Thursday, January 20, 2011

Big Business LOVES Regulations

Not my work, I just strongly agree:

Walmart’s announcement to reduce salt content by 25% and sugar content by 10% with a deadline of 2015 leaves me skeptical. It seems a bit too altruistic. Why, even the Huffington Post didn’t have an angle on it. Surely their resentment of Walmart would find something wrong with this promise. Surprisingly, they mentioned nothing. However, here’s my take. The article notes:

Food makers say they are trying to reduce sodium gradually, making it a more palatable change to its customers and giving the industry time to reformulate products. Most said they support efforts to curb sodium in American's diets but are waiting to see if the Food and Drug Administration decides to mandate a reduction.

In my opinion, the big companies are first hedging against the risk of a possible mandate from the FDA, but the second part of the plan might be the old Chicago meat packers trick. In the early 1900s, the largest meat packers in Chicago were some of the biggest proponents of increased regulation for the meat industry. At first, this seemed like a move out of the goodness of their hearts – just like Walmart’s sodium and sugar reduction.

But the real game plan was to destroy the smaller competition that had been slowly eating away at market share for years.

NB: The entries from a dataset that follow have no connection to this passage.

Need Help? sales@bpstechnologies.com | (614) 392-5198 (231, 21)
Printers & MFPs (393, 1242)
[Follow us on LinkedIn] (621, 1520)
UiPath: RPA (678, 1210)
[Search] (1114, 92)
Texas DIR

The big companies could easily afford to hire inspectors for their large warehouses. However, small operations were crippled by the additional costs. As a result, the big food producers scored a big win with increased regulation.

I can’t be sure of this, but I think the same thing is happening here. Walmart’s products will “voluntarily” wean customers off salt and sugar with clever R&D over the next several years. And when they’re ahead of the game, they’ll likely lobby for regulations mandating reduced salt and sugar to cripple competitors that didn’t find ways to reduce it. Smaller companies that don’t have the R&D power of the bigger outfits will lose out.